_Task objective_
Return the rows word for word, from the line with "Given: Uncheck the _veron02_ row checkbox" through the end of the rows, both ends included. Leave the pictures out.

_Supplied data_
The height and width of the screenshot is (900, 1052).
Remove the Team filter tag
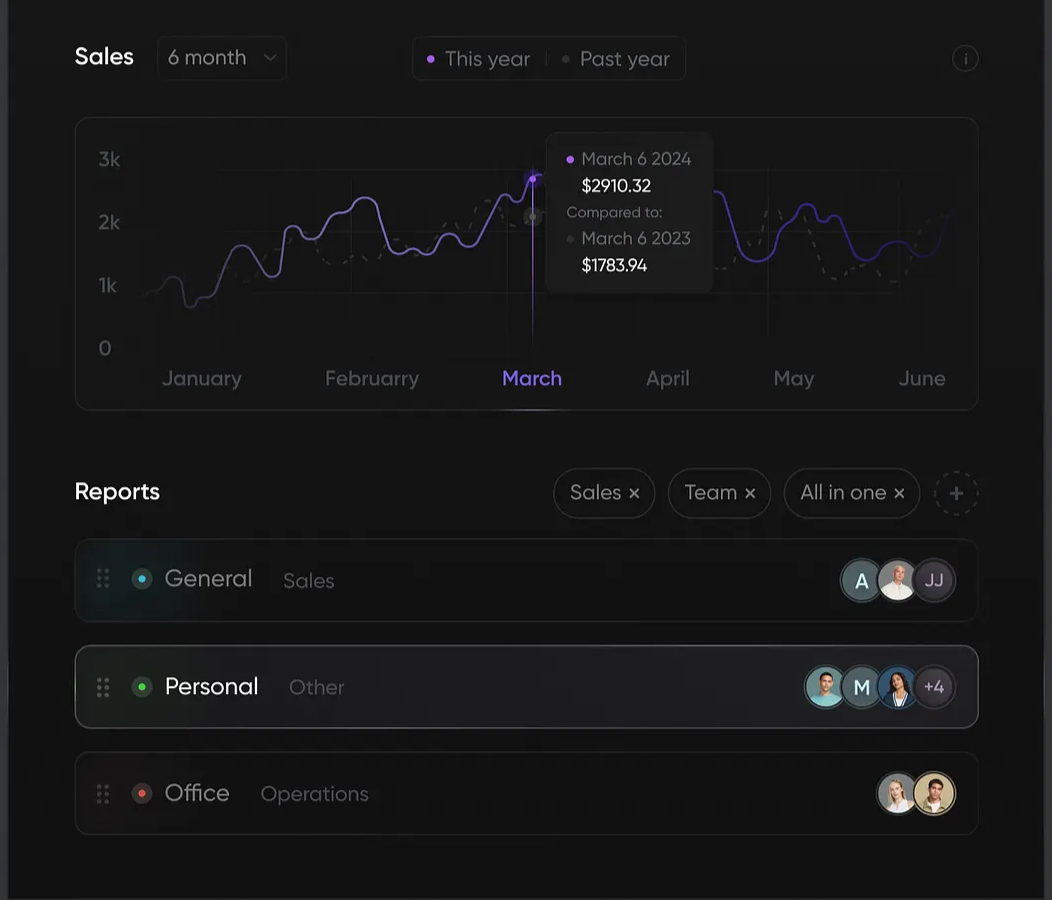coord(750,493)
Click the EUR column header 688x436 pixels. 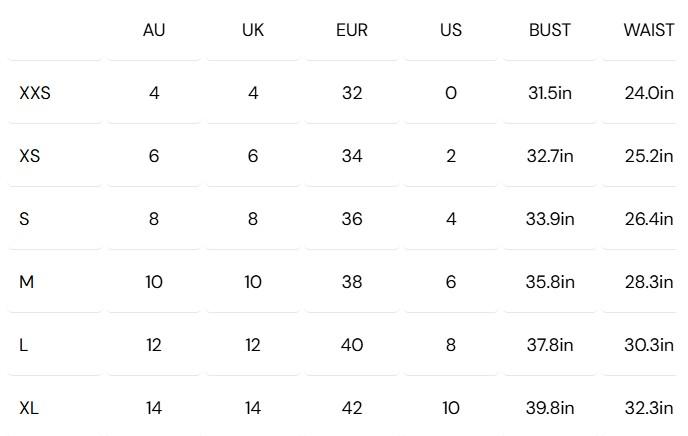point(352,30)
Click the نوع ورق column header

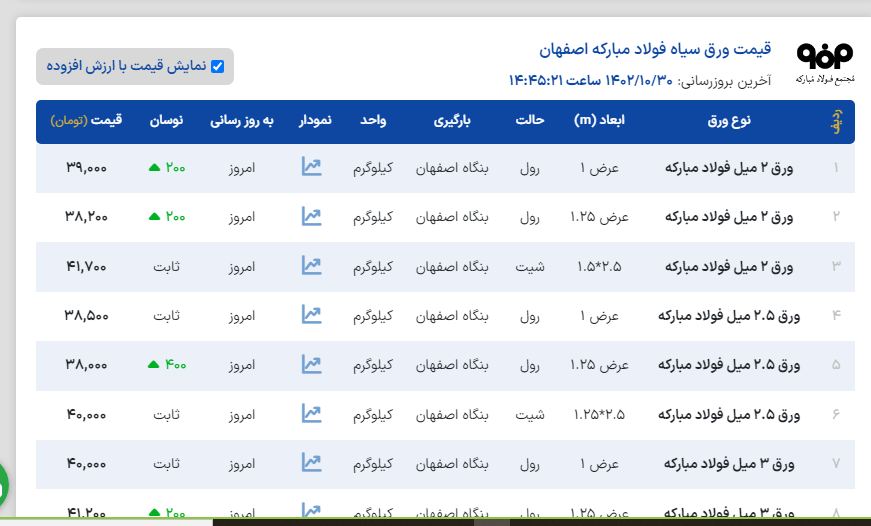coord(728,121)
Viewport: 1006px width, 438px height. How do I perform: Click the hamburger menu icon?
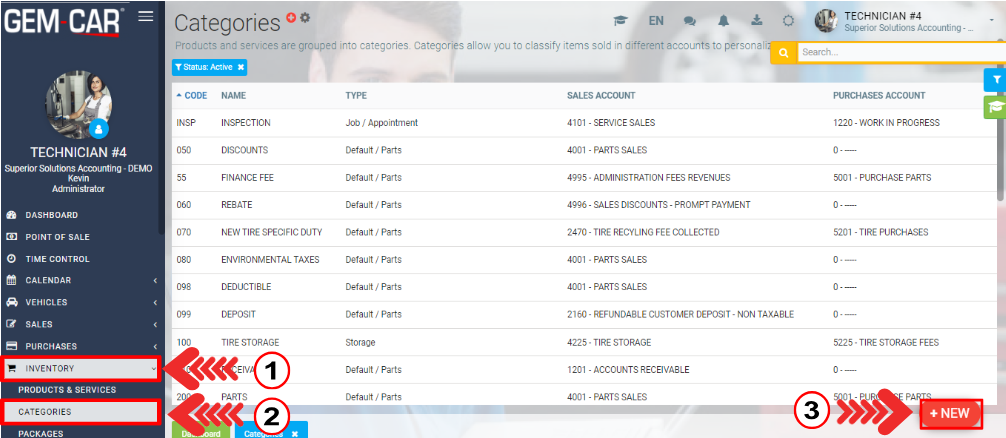point(146,16)
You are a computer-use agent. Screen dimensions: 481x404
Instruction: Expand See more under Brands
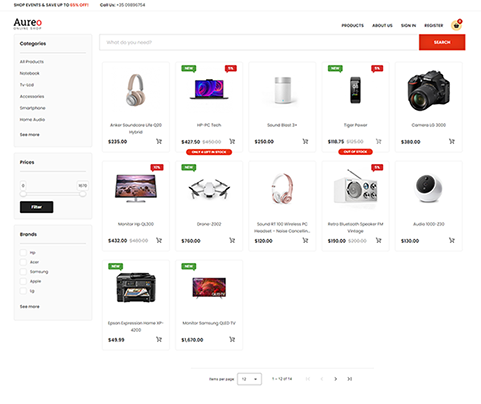[30, 306]
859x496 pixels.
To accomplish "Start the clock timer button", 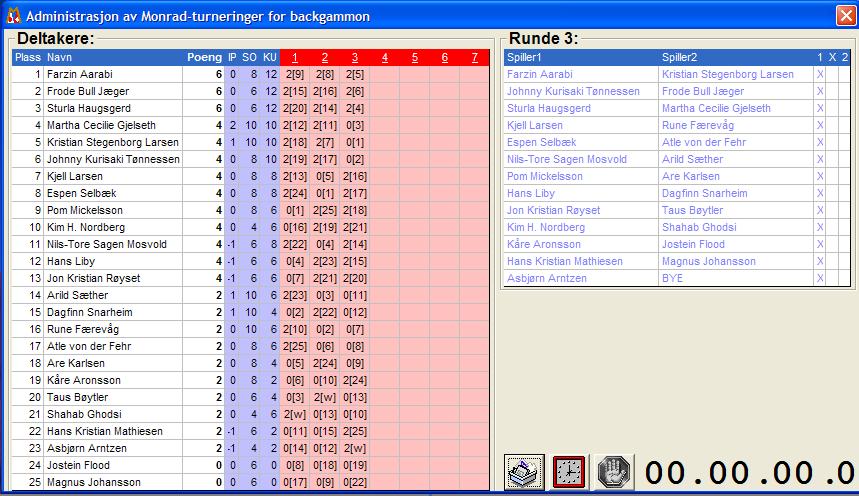I will click(x=569, y=472).
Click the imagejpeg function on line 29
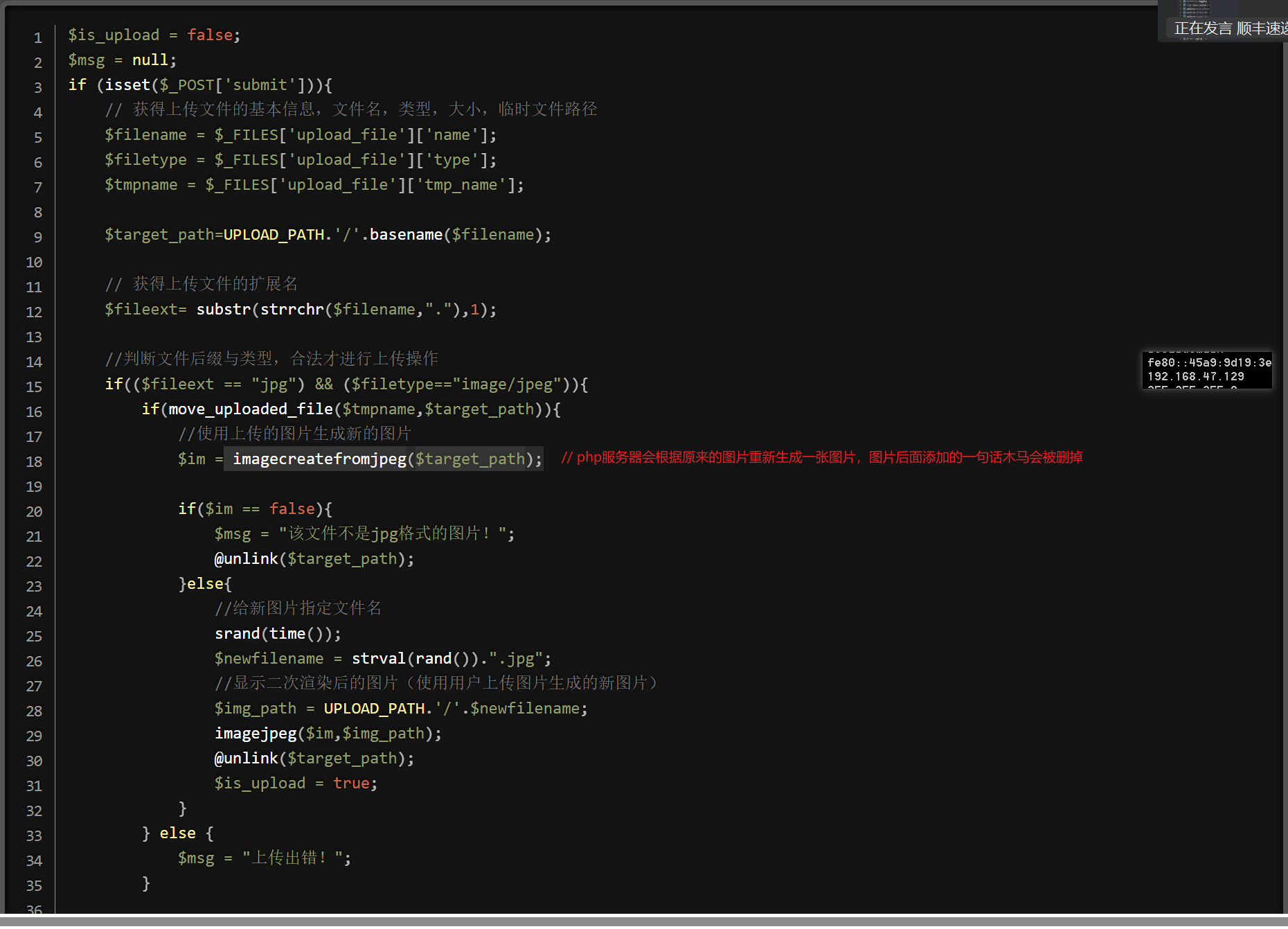The width and height of the screenshot is (1288, 929). point(256,733)
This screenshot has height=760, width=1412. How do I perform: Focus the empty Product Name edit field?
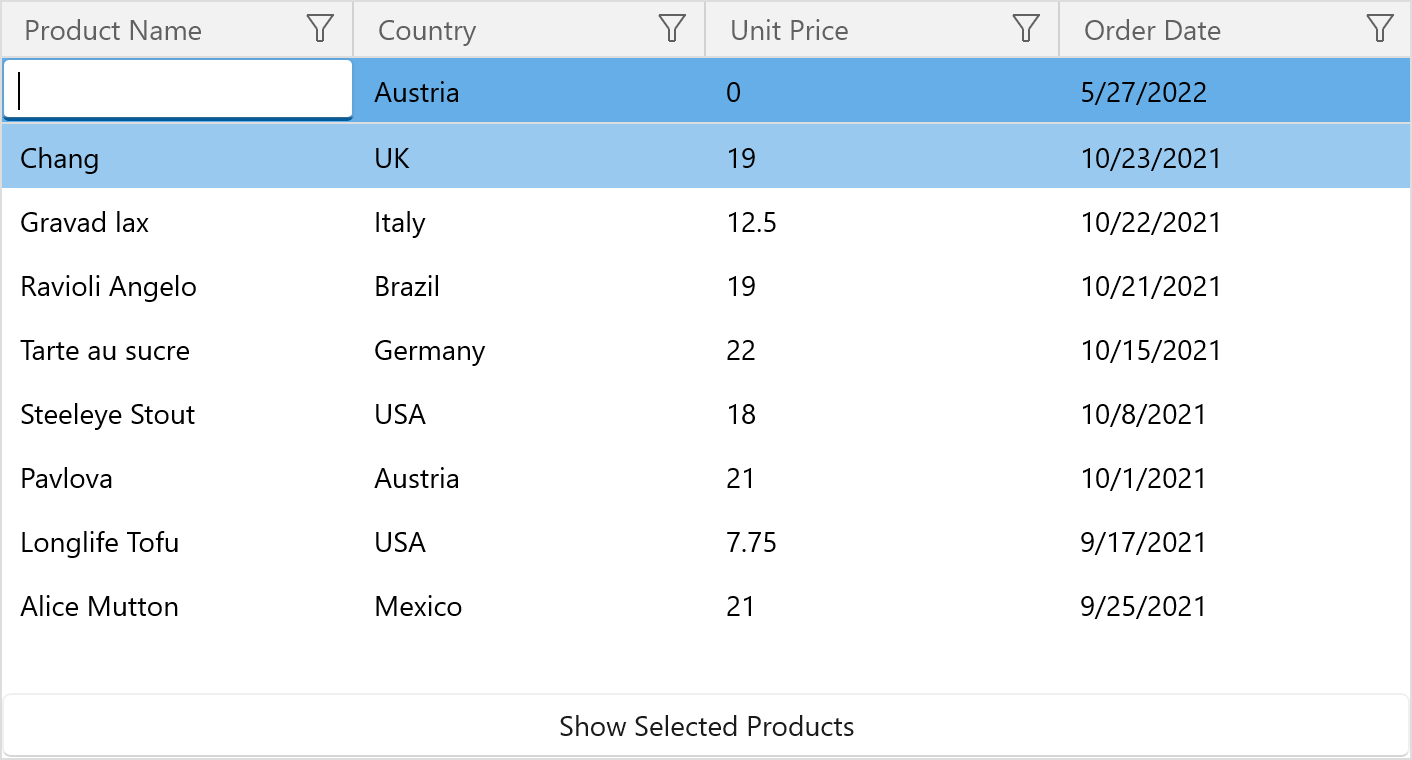pyautogui.click(x=178, y=91)
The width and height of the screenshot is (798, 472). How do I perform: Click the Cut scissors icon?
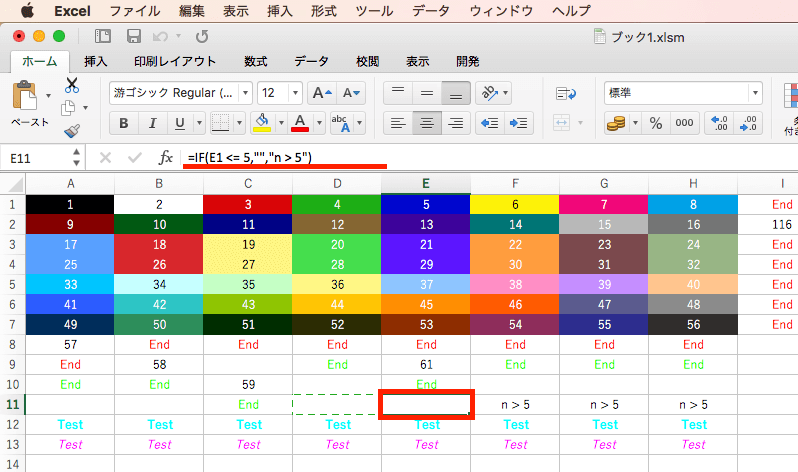pyautogui.click(x=72, y=86)
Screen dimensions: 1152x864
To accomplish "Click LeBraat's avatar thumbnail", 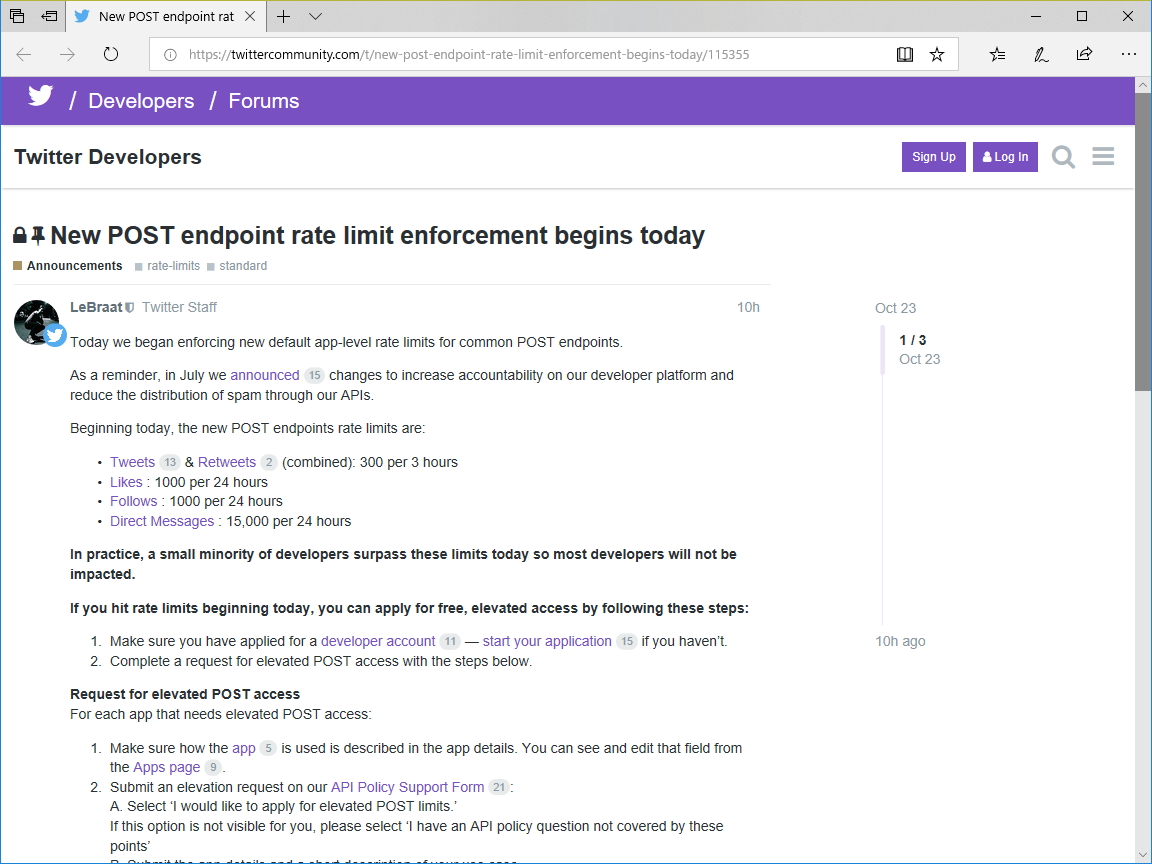I will [37, 322].
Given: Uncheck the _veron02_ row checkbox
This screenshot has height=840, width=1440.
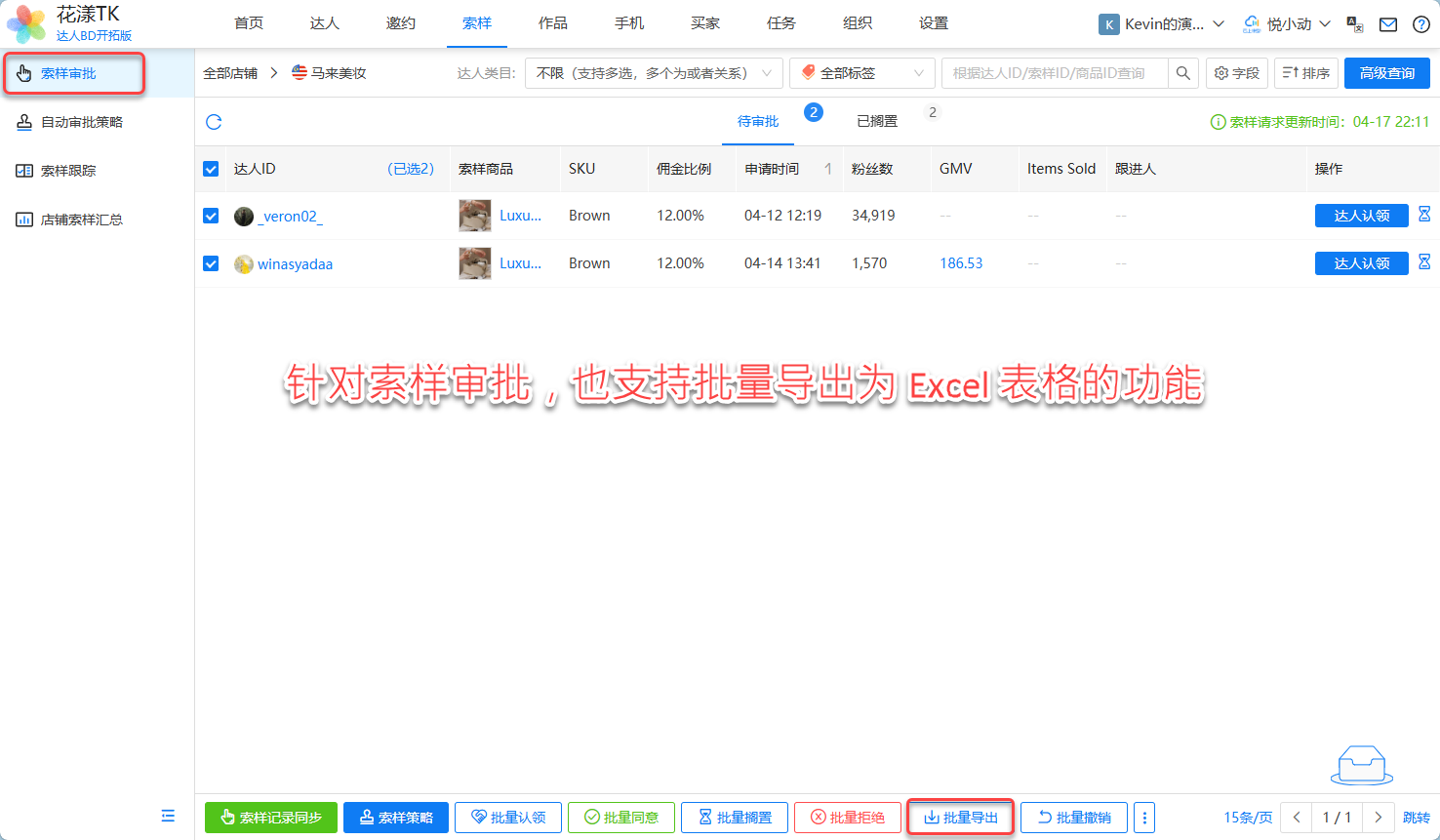Looking at the screenshot, I should point(211,216).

_Response for this exercise_
Given: Uncheck the _veron02_ row checkbox
This screenshot has height=840, width=1440.
Looking at the screenshot, I should point(211,216).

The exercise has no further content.